### Written exercise A
Decide whether each of the following statements agrees with the constructor code below. For each one, answer yes or no and quote the deciding words of the code exactly.
(i) The default value of enc_emb_size is 256.
(ii) The decoder RNN configuration defaults to the type "gru".
(iii) dec_out_size is usually the same as dec_in_size.

### Given text
>>>
Beispiel #1
0
    def __init__(
            self,
            enc_in_size,
            dec_in_size,
            dec_out_size,
            enc_emb_size=256,
            enc_emb_do=0.0,
            enc_prenet_size=[256, 128],
            enc_prenet_do=[0.5, 0.5],
            enc_prenet_fn='leaky_relu',
            dec_prenet_size=[256, 128],
            dec_prenet_do=[0.5, 0.5],
            dec_prenet_fn='leaky_relu',
            dec_rnn_sizes=[256, 256],
            dec_rnn_cfgs={"type": "lstm"},
            dec_rnn_do=0.0,
            dec_cfg={"type": "standard_decoder"},
            att_cfg={"type": "mlp"},
            dec_core_gen_size=[512],
            dec_core_gen_fn='leaky_relu',
            dec_core_gen_do=0.0,
            # CBHG #
            enc_cbhg_cfg={},
            # FRAME ENDING #
            dec_bern_end_size=[256],
            dec_bern_end_fn='LeakyReLU',
            dec_bern_end_do=0.0,
            # OPTIONAL #
            dec_in_range=None):
        """
        Args:
            enc_in_size : size of vocab
            dec_in_size : input (mel) dim size
            dec_out_size : output (mel) dim size (usually same as dec_in_size)
            dec_in_range : 
                pair of integer [x, y] \in [0, dec_in_size], 
                all dims outside this pair will be masked as 0
                in Tacotron paper, they only use last time-step instead of all group
        """
        super().__init__()
<<<
### Records for processing
>>>
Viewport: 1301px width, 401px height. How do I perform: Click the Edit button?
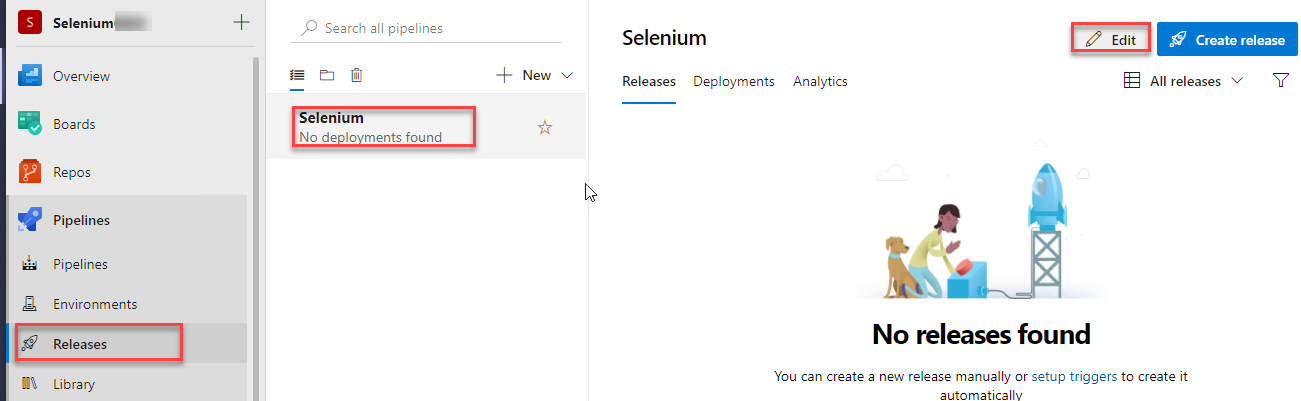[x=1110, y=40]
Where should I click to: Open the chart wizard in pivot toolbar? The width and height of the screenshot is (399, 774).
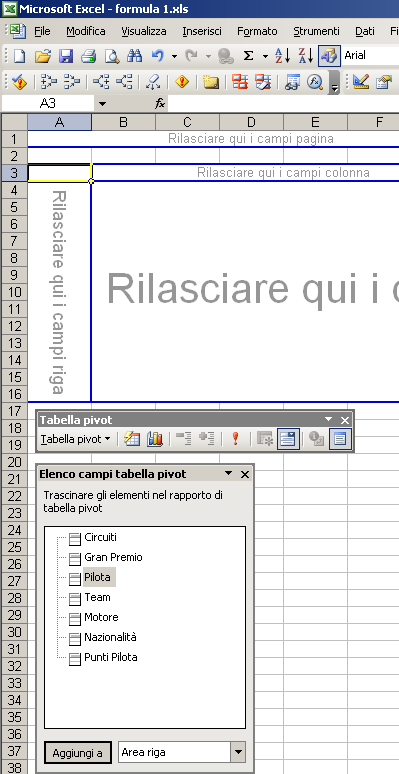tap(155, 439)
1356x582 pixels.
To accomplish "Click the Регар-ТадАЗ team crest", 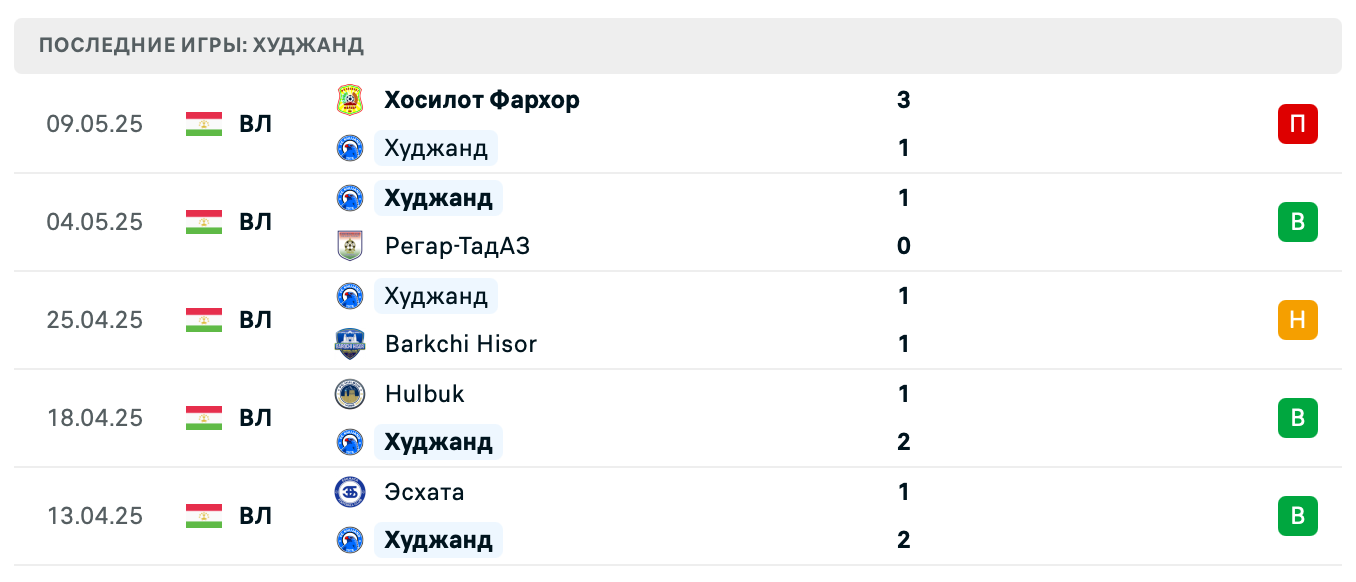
<<<
### Written exercise B
Reproduce the whole listing that comes after the constructor code above, line for line, omitting the pictures.

### Expected output A
(i) Yes: "enc_emb_size=256,"
(ii) No: "dec_rnn_cfgs={"type": "lstm"},"
(iii) Yes: "dec_out_size : output (mel) dim size (usually same as dec_in_size)"

### Expected output B
Viewport: 1301px width, 401px height. How do I perform: Click the Edit button?
[x=1110, y=40]
Where should I click to: Open the chart wizard in pivot toolbar? The width and height of the screenshot is (399, 774).
tap(155, 439)
1356x582 pixels.
To accomplish "Click the Регар-ТадАЗ team crest", 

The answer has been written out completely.